From the line containing "Expand the Navigator" to the last line of the records below, repeat every line exactly and add nothing else.

• [Extracted records]:
Segment Open

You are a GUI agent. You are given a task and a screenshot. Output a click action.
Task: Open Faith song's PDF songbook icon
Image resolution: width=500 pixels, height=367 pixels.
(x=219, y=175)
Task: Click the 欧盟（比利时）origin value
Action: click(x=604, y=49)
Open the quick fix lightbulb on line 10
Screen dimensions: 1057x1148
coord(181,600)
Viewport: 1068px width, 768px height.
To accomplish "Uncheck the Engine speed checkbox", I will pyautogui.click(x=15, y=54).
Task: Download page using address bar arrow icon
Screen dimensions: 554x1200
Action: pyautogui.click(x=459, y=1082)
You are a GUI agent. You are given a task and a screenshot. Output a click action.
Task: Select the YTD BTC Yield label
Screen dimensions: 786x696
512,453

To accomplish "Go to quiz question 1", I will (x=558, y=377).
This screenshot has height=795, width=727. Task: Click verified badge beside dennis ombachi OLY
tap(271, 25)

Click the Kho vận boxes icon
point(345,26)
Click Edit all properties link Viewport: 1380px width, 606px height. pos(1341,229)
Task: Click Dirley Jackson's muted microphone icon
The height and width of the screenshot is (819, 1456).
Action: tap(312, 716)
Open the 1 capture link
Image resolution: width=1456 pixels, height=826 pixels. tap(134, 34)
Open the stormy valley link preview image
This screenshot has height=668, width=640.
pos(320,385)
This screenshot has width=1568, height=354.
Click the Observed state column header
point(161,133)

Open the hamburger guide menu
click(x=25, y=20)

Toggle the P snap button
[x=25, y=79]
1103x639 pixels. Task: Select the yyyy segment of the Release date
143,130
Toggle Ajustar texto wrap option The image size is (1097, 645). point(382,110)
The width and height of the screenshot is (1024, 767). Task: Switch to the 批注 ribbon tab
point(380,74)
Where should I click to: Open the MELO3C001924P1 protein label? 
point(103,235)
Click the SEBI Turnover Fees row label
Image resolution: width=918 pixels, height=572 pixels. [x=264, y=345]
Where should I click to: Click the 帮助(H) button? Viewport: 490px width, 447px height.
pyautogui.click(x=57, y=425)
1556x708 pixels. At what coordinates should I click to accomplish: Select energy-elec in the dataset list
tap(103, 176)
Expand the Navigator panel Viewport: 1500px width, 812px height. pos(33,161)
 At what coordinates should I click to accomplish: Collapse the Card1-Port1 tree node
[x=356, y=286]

Segment Closed

• [Solution for this task]:
Expand the Navigator panel Viewport: 1500px width, 812px height. pos(33,161)
 At what coordinates should I click to accomplish: Collapse the Card1-Port1 tree node
[x=356, y=286]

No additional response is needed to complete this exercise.